Everything in my past – good, bad, or indifferent – contributed to the life I have today. I’m not ashamed of where I come from, and I’m not proud of where I landed. I’m alive, and that is sufficient.
I don’t blame the Alaskan Way Viaduct for the terror I felt while driving: it was just a road. Similarly, the high school I attended deserves neither castigation nor credit for the excesses of my teen years. Both the road and the school were shaky, perilous, but ultimately adequate structures to get from one place to the next.
My life has taken me down different roads, to faraway destinations I could not have imagined as a child. The choices I have now would not make sense to that impoverished little girl. The opportunities I am contemplating would baffle the ambitious teen mom who packed up her baby and ventured out into the world to acquire an education.

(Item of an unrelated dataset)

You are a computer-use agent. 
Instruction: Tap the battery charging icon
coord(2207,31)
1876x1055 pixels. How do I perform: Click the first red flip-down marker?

The career I’ve built would astound the young woman driving over two hundred miles every day with a rambunctious toddler in the backseat because the only way to survive involved making a constant circuit between the army base, the college campus, and the cancer clinic.
No version of me expected to be alive at age 49. It is strange and amazing that I managed to write and publish books, start nonprofits, run companies, move to other countries, meet and befriend thousands of people, watch my children grow to adulthood. The critical point is that I was always willing to begin the journey: get in the car, get on the plane, start something, do anything, say yes.
I didn’t believe I had a future, so I went out and made my own. The most important lesson though? The real and shocking truth? Even in the worst of it, I have always thought my life was a grand and hilarious adventure. From the shores of Puget Sound to the banks of the Thames and beyond, this life has been endlessly entertaining. Everything else is incidental.
I hope that everyone I knew growing up arrived where they were headed, and that they have been satisfied with the journey. But for me, the old road is closed.